TASK GOAL: Report the lines of the data below that contain the string "computer".

[DATA EXTRACT — start]

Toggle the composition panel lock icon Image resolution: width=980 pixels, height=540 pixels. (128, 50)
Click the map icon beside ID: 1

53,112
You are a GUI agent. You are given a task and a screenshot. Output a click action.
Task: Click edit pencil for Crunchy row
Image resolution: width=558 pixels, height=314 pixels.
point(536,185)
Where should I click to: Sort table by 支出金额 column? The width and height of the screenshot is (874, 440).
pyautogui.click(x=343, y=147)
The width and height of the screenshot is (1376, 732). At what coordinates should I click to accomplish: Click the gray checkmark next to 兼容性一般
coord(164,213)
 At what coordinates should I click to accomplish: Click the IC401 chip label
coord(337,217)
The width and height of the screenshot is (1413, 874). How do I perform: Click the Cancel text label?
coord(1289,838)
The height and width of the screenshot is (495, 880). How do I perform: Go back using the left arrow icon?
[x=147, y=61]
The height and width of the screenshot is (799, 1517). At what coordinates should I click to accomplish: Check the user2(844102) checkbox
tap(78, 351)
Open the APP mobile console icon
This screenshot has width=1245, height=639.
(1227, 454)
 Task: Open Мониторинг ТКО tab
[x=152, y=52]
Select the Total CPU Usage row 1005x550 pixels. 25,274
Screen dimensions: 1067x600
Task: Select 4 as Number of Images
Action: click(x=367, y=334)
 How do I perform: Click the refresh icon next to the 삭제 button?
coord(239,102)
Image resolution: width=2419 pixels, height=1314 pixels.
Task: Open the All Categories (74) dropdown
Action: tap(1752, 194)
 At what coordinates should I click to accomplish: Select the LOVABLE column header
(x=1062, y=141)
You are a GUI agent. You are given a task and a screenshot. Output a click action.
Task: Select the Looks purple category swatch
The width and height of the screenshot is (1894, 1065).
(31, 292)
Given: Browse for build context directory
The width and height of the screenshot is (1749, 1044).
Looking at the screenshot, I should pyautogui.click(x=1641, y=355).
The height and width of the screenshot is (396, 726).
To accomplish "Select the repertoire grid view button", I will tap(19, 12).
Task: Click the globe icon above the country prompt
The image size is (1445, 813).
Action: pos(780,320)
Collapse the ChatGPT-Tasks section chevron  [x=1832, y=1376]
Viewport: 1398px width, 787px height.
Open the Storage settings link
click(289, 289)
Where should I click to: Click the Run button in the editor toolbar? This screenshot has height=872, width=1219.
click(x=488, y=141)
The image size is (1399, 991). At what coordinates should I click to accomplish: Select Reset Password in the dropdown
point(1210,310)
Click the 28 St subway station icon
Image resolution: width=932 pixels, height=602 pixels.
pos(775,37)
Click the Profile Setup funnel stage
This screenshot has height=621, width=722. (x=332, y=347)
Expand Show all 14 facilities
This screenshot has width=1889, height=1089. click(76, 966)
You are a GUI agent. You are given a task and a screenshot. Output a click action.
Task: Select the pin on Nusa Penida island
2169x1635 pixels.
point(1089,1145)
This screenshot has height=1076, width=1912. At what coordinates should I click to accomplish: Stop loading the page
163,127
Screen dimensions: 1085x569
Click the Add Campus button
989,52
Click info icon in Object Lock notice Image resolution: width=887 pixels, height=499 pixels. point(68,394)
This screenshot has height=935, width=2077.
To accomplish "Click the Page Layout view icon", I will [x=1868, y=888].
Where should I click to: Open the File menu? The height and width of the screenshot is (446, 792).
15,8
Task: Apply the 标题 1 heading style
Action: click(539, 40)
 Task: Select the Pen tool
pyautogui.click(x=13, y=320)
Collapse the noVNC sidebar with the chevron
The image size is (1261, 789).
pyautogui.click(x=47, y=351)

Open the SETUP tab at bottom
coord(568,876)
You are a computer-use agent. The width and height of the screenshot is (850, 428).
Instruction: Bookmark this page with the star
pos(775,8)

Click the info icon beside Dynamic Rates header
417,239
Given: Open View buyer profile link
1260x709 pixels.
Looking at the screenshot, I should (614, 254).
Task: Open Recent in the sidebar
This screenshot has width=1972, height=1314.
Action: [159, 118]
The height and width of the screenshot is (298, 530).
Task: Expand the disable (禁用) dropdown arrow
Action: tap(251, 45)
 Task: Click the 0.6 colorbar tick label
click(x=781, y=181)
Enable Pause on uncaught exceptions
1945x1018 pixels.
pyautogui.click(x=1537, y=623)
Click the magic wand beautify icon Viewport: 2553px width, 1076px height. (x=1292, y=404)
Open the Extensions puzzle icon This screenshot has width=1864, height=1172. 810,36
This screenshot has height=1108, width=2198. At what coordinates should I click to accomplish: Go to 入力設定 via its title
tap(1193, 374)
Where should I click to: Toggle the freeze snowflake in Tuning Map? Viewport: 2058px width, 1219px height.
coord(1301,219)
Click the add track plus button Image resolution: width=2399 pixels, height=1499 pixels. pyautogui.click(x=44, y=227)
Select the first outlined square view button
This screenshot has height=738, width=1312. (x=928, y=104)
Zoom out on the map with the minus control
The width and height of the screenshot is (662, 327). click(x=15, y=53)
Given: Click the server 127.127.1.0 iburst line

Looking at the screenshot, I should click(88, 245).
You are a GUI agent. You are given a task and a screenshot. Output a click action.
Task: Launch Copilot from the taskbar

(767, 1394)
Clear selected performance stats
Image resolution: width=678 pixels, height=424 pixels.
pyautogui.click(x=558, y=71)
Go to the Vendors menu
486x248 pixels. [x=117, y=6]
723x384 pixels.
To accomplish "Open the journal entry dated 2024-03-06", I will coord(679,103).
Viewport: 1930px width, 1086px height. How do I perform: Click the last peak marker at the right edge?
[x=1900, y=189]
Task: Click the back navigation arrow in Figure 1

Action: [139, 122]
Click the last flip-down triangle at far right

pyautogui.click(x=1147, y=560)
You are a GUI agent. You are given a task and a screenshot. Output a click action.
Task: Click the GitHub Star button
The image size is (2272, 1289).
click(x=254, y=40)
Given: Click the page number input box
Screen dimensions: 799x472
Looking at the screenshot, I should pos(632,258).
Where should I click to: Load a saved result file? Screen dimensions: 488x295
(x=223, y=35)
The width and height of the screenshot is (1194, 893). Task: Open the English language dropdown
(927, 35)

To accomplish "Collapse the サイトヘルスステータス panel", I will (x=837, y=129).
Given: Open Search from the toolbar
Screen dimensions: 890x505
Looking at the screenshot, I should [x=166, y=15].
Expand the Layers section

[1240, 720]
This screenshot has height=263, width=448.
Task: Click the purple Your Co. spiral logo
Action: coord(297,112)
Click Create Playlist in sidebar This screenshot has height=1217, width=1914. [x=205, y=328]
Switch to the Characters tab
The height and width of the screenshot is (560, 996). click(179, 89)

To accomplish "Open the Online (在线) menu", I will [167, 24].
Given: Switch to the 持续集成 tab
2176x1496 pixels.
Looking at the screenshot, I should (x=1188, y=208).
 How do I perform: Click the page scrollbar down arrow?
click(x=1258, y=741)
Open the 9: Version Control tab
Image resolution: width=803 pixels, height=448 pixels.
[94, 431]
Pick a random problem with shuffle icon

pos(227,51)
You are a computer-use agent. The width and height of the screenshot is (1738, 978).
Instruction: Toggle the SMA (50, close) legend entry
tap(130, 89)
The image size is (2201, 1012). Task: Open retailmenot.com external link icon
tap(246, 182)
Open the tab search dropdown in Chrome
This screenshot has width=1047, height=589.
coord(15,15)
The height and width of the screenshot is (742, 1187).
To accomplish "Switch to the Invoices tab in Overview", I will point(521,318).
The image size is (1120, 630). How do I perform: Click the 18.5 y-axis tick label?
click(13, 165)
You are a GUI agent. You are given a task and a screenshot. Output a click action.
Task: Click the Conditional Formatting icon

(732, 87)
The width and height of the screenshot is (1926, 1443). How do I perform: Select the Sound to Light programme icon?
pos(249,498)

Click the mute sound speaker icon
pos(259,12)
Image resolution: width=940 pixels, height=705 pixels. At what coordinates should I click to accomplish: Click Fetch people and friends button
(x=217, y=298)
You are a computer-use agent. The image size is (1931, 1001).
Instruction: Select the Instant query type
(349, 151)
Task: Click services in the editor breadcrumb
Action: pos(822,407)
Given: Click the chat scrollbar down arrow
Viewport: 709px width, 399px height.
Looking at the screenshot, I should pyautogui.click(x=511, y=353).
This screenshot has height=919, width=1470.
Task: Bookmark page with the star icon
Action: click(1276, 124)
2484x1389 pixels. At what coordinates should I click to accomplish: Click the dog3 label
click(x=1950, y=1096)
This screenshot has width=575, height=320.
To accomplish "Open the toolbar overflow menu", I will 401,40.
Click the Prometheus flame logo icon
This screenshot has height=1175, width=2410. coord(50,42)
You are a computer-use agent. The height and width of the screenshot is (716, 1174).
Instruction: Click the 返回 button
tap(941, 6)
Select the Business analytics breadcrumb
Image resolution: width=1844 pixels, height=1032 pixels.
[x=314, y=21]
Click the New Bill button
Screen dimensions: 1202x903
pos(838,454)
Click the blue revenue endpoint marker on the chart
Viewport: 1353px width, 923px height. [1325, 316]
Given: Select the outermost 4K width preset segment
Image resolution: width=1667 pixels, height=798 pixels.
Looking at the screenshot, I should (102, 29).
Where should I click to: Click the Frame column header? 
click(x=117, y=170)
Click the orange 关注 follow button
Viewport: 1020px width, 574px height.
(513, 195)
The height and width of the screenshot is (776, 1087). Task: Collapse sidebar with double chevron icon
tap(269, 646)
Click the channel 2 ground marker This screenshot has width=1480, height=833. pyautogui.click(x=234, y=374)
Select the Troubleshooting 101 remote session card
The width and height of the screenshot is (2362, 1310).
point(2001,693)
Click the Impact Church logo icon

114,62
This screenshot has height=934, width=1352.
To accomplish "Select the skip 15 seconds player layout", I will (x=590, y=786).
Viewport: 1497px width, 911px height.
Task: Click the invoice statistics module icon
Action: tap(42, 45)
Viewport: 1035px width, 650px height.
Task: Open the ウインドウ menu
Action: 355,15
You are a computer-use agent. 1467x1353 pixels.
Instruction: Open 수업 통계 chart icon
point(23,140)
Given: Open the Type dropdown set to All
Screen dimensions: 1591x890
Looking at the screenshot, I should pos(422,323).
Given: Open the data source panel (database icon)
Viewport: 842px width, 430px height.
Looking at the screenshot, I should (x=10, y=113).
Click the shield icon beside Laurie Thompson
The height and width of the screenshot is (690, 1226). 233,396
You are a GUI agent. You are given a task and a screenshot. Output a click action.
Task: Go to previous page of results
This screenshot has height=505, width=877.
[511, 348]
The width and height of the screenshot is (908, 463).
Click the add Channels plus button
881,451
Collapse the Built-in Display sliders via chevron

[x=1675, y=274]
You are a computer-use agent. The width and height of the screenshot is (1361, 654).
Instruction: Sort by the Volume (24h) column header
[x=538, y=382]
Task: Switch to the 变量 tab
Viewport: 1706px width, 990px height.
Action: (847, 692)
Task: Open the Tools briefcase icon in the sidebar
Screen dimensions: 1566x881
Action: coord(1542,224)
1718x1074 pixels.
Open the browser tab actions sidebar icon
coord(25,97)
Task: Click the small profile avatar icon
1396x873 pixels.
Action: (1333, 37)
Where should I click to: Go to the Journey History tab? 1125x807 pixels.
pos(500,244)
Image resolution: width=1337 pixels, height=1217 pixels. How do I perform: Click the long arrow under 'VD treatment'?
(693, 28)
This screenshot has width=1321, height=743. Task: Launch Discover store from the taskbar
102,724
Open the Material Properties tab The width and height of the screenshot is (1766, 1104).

[DATA EXTRACT — finish]

TASK RESULT:
You are a computer-use agent. The width and height of the screenshot is (850, 428).
You are a computer-use agent. The width and height of the screenshot is (1738, 978).
You are a computer-use agent. The image size is (1931, 1001).
You are a computer-use agent. The height and width of the screenshot is (716, 1174).
You are a computer-use agent. 1467x1353 pixels.
You are a computer-use agent. The width and height of the screenshot is (1361, 654).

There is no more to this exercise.